La muchacha se puso nerviosa al ver a Fidelma.

– Decidme, ¿quién trajo la comida al hostal de huéspedes esta mañana?

– Fui yo, hermana, como siempre. ¿Pasa algo?

Los ojos cándidos de la joven indicaron a Fidelma que iba a tener que buscar al culpable en otro lado.

– ¿Quién preparó la comida esta mañana?

– Dignait, supongo. Es la encargada de la cocina.

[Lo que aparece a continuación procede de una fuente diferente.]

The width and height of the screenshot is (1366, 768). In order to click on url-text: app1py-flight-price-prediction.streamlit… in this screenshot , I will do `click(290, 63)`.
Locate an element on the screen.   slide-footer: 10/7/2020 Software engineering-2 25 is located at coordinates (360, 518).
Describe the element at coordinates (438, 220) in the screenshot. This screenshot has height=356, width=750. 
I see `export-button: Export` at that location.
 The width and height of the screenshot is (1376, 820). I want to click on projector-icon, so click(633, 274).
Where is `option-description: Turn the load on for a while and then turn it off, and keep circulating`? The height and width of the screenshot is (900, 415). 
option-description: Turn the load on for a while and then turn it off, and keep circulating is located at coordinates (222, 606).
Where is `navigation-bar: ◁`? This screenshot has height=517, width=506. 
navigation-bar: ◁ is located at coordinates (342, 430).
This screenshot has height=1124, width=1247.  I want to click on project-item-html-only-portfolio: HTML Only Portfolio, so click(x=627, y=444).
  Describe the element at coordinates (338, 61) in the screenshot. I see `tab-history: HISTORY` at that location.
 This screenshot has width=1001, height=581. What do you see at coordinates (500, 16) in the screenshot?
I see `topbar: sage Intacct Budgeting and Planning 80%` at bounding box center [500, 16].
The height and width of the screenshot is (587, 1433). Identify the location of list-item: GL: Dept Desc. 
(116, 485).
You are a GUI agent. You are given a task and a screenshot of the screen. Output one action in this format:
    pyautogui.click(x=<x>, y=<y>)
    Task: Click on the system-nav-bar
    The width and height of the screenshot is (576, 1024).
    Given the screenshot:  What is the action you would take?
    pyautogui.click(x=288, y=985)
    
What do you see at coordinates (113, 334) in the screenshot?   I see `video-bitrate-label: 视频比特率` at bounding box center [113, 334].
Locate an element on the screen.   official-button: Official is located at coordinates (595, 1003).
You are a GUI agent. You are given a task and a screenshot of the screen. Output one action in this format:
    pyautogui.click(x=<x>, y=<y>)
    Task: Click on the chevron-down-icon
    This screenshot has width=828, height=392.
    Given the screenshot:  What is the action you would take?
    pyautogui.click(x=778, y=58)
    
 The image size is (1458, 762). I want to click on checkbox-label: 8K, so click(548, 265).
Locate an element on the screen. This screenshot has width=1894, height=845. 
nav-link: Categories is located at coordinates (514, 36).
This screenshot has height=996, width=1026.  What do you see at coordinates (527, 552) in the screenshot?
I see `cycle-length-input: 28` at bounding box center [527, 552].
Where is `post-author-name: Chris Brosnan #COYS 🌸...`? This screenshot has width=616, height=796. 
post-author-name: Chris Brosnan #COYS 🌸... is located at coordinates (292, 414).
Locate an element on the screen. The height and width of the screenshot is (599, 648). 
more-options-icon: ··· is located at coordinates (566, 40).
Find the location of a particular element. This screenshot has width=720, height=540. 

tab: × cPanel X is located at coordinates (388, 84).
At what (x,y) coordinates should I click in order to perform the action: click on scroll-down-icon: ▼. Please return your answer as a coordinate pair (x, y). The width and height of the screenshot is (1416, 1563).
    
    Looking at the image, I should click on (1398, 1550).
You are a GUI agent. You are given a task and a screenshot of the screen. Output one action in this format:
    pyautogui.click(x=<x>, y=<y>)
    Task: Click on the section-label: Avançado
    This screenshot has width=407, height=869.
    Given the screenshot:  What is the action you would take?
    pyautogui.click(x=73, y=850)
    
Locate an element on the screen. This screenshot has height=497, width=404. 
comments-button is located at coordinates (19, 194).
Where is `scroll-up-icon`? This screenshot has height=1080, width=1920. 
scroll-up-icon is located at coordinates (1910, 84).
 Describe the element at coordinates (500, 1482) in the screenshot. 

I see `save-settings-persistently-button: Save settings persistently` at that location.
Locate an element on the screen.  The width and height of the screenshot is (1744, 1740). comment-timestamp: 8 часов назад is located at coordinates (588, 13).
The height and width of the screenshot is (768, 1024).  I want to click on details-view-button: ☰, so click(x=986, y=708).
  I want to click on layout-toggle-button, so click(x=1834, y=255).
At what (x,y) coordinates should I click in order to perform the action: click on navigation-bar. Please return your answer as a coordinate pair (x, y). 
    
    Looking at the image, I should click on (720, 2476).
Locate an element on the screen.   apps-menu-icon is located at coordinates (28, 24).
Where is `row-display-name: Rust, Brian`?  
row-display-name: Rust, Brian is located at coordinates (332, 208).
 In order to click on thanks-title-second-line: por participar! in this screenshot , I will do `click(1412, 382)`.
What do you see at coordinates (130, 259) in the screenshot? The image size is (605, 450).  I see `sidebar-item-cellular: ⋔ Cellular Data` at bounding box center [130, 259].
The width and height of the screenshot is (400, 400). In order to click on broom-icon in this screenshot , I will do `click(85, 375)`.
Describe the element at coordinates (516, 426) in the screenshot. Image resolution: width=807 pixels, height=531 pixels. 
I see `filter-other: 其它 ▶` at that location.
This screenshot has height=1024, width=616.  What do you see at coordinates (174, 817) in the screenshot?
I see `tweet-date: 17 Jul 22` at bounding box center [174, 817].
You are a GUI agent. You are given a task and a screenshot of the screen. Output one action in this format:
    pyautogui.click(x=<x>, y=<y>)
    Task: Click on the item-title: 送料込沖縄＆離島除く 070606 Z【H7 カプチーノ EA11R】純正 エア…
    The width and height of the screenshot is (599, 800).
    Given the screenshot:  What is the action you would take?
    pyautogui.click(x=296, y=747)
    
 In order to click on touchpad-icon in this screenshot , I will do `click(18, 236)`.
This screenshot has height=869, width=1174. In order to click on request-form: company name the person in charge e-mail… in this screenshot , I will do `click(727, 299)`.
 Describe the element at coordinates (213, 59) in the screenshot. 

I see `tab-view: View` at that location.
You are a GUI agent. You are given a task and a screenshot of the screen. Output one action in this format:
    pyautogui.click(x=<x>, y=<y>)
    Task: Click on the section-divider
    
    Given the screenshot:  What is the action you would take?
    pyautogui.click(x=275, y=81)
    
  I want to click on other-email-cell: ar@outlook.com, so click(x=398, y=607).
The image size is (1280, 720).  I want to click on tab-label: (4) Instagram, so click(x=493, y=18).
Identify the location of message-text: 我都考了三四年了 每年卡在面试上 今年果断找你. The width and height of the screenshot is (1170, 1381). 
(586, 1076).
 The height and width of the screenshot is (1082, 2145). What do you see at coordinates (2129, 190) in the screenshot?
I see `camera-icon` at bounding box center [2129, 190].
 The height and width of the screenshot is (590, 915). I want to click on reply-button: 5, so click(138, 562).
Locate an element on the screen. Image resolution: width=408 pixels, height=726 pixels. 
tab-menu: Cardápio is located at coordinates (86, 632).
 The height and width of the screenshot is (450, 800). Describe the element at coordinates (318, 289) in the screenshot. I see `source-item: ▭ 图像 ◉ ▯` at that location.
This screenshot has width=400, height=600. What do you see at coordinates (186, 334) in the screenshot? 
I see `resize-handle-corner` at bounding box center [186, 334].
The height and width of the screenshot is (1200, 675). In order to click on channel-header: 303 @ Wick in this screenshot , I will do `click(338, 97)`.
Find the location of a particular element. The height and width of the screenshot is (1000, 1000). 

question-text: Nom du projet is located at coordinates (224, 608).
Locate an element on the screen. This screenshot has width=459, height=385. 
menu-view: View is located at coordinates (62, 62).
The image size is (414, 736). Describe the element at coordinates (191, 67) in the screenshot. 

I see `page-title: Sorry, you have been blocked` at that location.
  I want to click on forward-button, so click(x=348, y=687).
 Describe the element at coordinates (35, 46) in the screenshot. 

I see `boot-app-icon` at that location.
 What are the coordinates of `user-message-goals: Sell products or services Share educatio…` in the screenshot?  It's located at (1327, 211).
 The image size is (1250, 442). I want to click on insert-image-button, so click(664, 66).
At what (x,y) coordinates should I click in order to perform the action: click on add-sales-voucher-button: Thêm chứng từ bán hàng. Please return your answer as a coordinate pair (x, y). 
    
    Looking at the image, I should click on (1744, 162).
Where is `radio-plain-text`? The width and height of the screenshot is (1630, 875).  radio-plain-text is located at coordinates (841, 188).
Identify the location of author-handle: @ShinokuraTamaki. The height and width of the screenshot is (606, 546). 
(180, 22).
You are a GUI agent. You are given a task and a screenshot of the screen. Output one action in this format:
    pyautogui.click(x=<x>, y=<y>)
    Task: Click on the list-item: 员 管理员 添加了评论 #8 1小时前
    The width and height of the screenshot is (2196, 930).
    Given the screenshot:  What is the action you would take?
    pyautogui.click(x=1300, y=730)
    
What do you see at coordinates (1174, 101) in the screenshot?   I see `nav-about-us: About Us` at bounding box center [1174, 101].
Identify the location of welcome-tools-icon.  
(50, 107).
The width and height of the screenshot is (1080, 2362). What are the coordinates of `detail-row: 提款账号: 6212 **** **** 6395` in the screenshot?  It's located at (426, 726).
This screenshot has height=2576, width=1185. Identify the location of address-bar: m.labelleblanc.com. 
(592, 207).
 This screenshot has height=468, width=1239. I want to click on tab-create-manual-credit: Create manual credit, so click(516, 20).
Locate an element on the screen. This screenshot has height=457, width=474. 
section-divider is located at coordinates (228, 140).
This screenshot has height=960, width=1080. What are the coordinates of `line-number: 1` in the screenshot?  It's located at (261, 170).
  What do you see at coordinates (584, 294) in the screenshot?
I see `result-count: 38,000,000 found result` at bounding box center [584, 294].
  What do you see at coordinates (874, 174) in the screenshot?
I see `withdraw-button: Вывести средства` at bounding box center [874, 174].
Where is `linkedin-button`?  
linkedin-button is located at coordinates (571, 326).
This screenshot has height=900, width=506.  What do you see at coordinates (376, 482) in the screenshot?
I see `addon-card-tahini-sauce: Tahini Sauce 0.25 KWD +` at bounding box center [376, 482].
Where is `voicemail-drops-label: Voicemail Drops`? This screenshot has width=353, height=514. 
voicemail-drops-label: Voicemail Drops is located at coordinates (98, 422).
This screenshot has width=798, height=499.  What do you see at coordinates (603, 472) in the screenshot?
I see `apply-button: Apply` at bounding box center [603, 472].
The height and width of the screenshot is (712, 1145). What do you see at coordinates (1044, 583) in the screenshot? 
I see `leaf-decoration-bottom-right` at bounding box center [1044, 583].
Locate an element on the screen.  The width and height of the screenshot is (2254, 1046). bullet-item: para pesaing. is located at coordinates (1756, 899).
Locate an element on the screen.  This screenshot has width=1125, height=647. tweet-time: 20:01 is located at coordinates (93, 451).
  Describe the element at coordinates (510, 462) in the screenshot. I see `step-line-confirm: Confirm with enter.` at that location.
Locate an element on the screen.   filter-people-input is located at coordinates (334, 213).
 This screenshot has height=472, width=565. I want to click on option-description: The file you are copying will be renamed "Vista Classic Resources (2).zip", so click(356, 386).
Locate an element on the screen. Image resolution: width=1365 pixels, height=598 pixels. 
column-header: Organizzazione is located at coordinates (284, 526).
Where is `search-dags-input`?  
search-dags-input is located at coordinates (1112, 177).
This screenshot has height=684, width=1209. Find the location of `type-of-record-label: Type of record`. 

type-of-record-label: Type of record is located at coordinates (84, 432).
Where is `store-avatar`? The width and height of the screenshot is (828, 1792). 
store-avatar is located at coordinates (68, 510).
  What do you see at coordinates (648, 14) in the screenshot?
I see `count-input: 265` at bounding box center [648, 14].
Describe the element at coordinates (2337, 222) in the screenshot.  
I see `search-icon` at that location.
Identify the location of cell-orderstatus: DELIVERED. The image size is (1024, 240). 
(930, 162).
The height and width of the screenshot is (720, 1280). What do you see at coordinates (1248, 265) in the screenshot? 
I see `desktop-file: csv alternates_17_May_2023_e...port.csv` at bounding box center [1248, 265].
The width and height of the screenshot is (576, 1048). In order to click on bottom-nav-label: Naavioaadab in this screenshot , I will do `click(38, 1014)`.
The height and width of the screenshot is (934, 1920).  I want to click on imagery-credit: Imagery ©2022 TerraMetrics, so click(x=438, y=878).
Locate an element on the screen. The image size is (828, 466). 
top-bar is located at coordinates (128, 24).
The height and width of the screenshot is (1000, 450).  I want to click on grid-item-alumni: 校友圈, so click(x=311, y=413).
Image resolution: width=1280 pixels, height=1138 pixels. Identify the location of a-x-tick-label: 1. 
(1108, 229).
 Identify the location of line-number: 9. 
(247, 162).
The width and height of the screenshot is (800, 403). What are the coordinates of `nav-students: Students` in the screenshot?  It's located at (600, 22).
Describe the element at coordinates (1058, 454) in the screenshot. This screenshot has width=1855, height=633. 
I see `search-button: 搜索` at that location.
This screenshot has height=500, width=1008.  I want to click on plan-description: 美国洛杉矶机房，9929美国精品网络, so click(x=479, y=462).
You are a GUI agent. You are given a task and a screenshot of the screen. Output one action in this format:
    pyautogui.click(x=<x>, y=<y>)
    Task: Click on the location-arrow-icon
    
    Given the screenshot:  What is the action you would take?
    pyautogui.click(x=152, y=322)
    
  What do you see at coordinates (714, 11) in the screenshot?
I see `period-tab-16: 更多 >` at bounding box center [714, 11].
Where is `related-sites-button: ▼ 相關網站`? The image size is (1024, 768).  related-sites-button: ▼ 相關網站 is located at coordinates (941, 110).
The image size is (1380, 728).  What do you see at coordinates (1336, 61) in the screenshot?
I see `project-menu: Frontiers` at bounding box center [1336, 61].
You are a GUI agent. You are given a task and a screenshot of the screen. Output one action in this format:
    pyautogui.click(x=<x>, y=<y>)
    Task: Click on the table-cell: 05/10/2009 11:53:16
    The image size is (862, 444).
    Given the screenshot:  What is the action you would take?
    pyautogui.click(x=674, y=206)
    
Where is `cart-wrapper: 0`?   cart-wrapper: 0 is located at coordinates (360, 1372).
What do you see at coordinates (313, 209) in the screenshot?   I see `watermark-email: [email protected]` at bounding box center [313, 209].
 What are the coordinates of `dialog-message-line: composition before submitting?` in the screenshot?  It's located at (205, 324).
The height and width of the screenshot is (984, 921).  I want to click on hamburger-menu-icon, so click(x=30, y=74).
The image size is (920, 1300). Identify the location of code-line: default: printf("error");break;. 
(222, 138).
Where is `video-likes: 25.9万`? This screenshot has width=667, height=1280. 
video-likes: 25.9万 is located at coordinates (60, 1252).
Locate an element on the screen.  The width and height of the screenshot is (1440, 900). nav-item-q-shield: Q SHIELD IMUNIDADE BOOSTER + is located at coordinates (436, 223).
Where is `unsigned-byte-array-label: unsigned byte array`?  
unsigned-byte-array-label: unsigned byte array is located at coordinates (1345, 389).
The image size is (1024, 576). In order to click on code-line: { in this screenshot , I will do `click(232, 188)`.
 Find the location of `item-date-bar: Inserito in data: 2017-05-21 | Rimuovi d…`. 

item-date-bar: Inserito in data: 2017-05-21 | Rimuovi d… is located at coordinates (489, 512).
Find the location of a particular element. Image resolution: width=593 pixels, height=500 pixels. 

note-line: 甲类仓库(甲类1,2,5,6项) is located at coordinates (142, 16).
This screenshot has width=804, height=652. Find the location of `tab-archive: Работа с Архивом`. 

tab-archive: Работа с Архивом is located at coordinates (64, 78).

– ¿Visteis cómo preparaba la comida?

– No. Cuando llegué, Dignait estaba en la sala de asambleas hablando con Cranat. Me dijo que tenía que ir directamente a las cocinas, donde encontraría la bandeja preparada con vuestro desayuno y que tenía que llevároslo enseguida.

– Así que, por lo que vos sabéis, Dignait preparó el desayuno.

– Sí. Me asustáis hermana, ¿qué sucede?

– ¿Recordáis en qué consistía la comida?

– ¿La comida? -preguntó la muchacha sorprendida por la pregunta-. ¿No os la habéis comido?

Fidelma hizo una mueca con amargura.

– ¿En qué consistía? -repitió.

– Fiambres, pan… oh, y algunas setas y manzanas y una jarra de aguamiel.

– Las setas eran venenosas. Eran colmenillas de las falsas.

La muchacha palideció. Su rostro mostraba conmoción, pero no culpabilidad.